# RAW DATA
************

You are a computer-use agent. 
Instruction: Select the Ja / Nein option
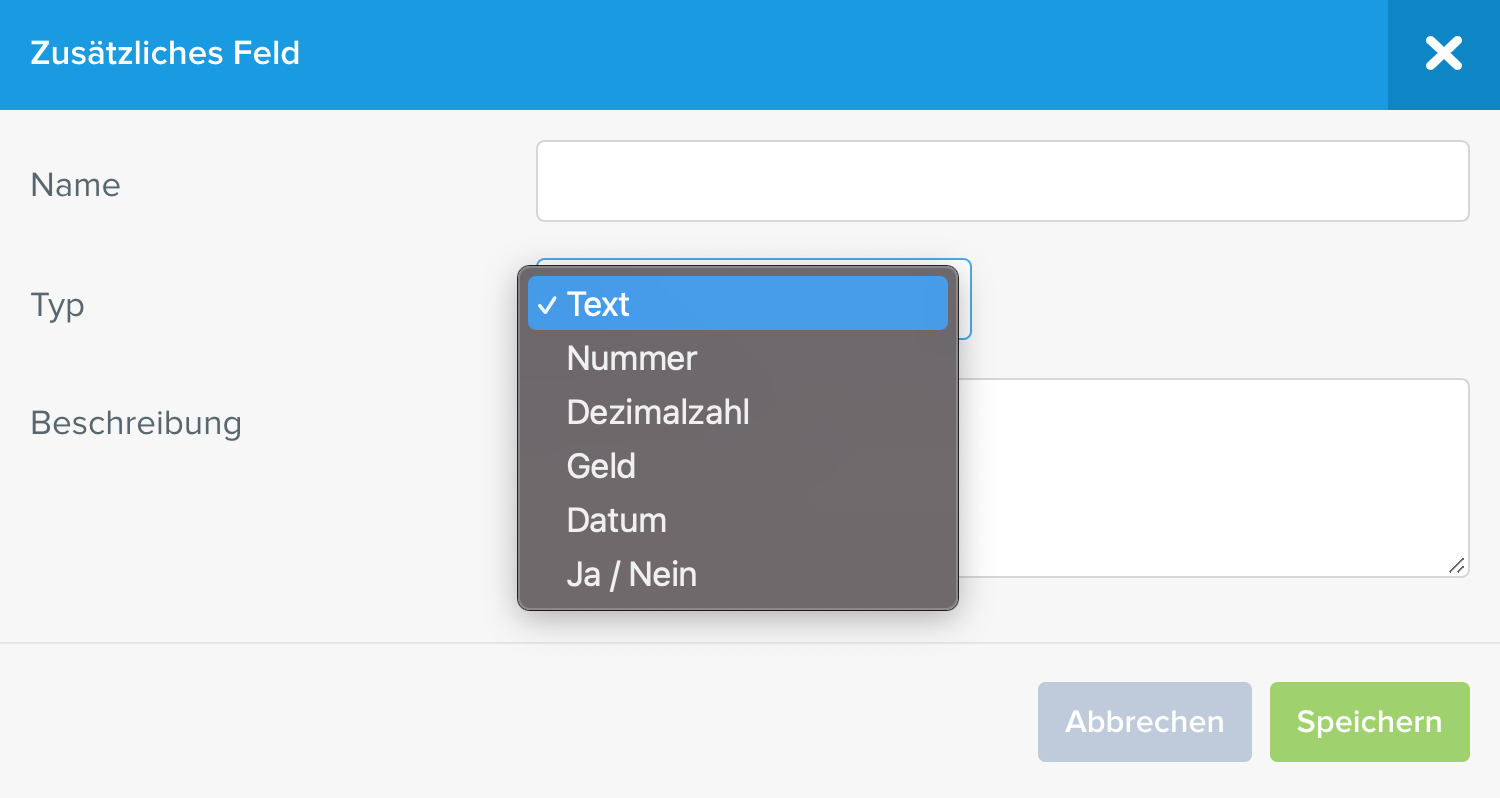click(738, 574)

************

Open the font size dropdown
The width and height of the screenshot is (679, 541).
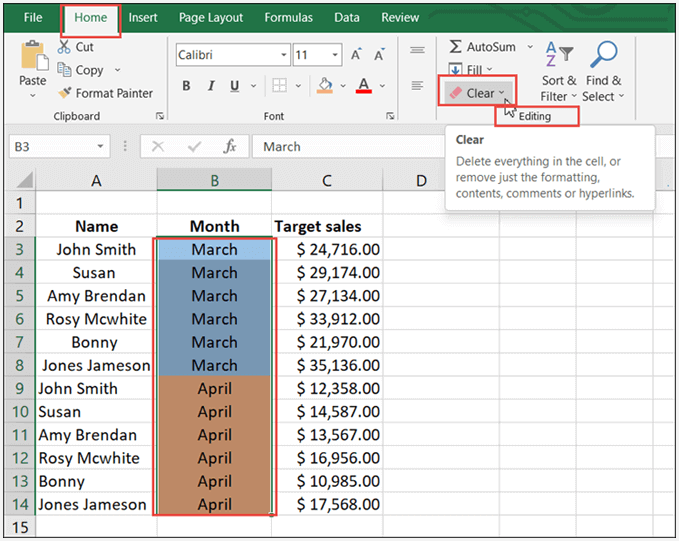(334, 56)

************

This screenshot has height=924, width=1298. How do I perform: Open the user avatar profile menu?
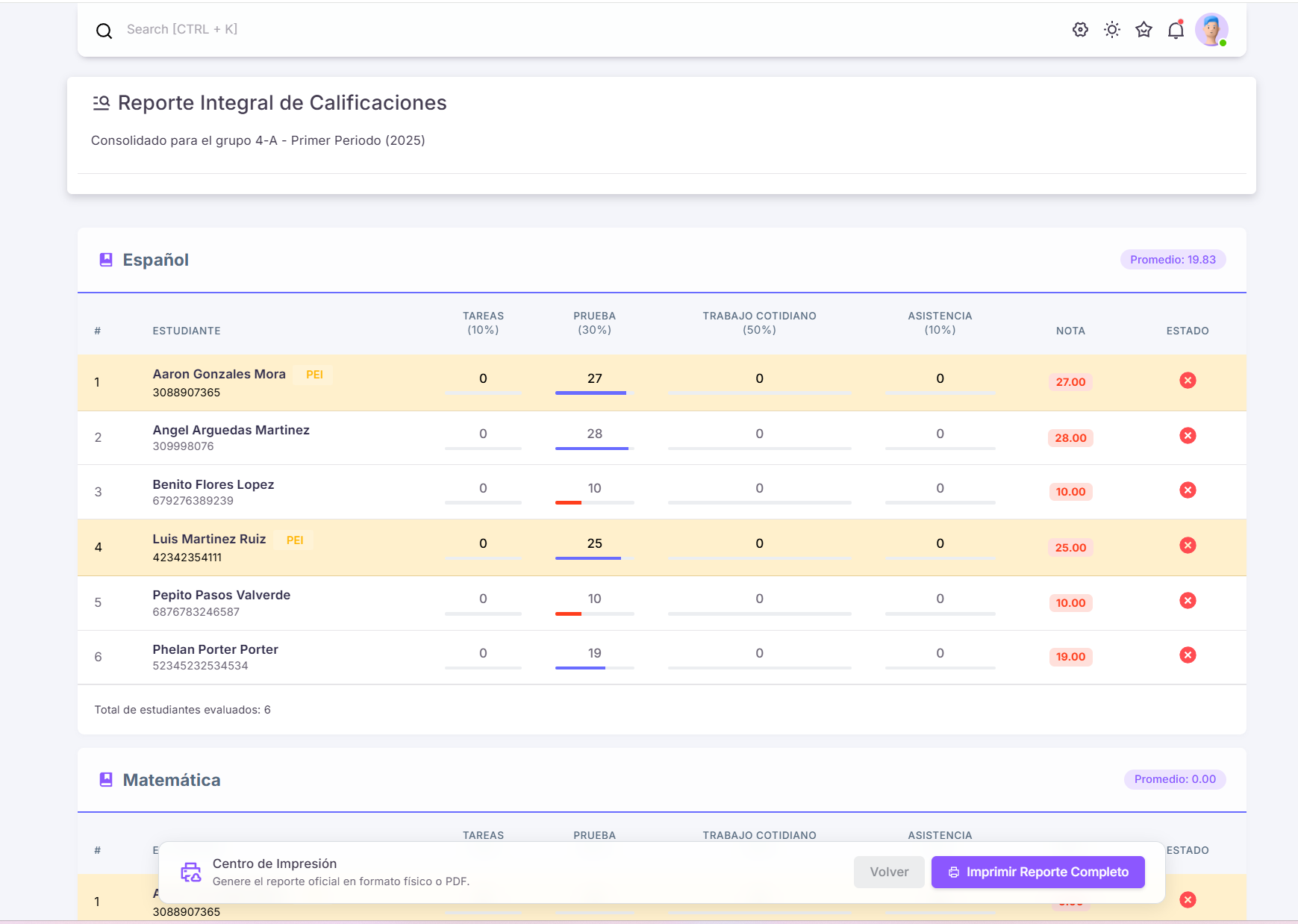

************

# SET PROBLEM
Give back the material word for word, from the line containing "You are a computer-use agent." up to and including the line containing "click(738, 574)". Leave the pictures out.

# CORRECT RESULT
You are a computer-use agent. 
Instruction: Select the Ja / Nein option
click(738, 574)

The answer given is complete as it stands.